Rosemary Littman Has the Competition Licked When It Comes to Making Uncommon Cakes

updated 03/09/1987 AT 01:00 AM EST

originally published 03/09/1987 AT 01:00 AM EST

Rosemary Cheris Littman doesn't like to bake cakes in the shape of football fields or basketball courts. You can buy those at any bakery, she reasons. She also refuses to concoct any confection that's pornographic. With those exceptions, Littman, a 50-year-old housewife from Teaneck, N.J., has proven that anything is possible with a spatula and some 18" by 12" cake pans.

For Shirley MacLaine's 50th birthday, Littman baked a cake in the shape of a pair of dancing legs. In 1981 John McEnroe was served up a creation resembling the Wimbledon trophy, which he had just won for the first time.
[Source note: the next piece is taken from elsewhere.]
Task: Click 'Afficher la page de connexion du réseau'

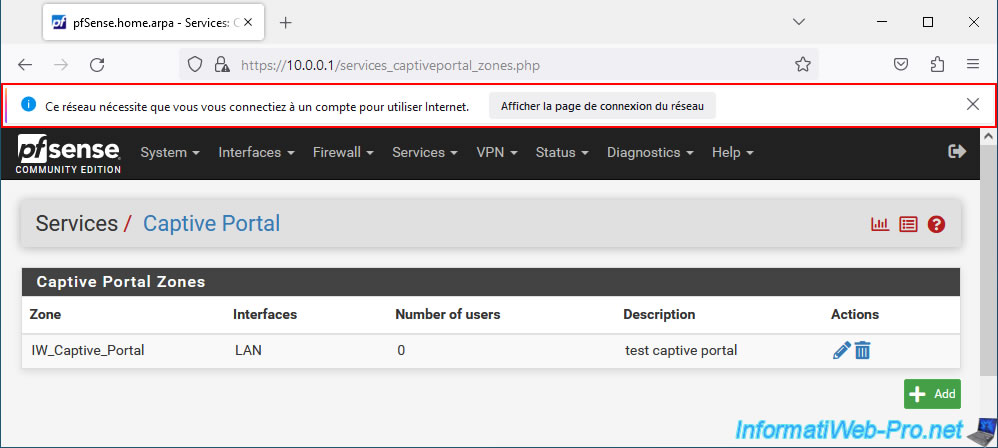Action: [602, 106]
Littman's edible endeavors sometimes are so lifelike they are mistaken for the real thing. When she made a cake in the shape of a Heineken bottle resting in a tub of ice, a thirsty partygoer grabbed for the bottle and ended up with icing oozing between his fingers.

Liftman's foray into frosting began in 1974 when a neighbor commissioned her to make a cake for her husband's birthday. "I asked her what kind of foods he liked, and she mentioned spaghetti and meatballs," says Rosemary. A few days later the first butter-cream tribute to Chef Boy-Ar-Dee was born. Littman reluctantly accepted a fee for the cake—and she was in business. "I was starting to charge $35 for a cake, and I was dying of guilt," admits the quintessential Jewish mother, who works alone. These days her "average" cake fetches anywhere from $450 to $750, but she has charged as much as $1,300.

Life in the Littman house can get pretty sticky when Rosemary, who bakes about 40 cakes a year, is up to her elbows in icing. "My son Edward would come downstairs for a snack," reports Littman, "and there would be mixing bowls and butter cream all over the place. He'd throw up his hands and say, 'Ma, make some room, will ya?' " Husband Wally, an advertising executive, is used to dining out when high-caloric constructions are in the works.

"I am an artist," says Littman, whose other sweet-tooth creations have included a pair of boxing gloves for Muhammad Ali and a portrait of Liz Taylor in icing. (Taylor wrote Littman a thank-you note, now hanging in Littman's kitchen.) This queen of confection always checks one last thing before she begins a cake—she makes sure it will fit through her kitchen door. After that, it's Batter Up.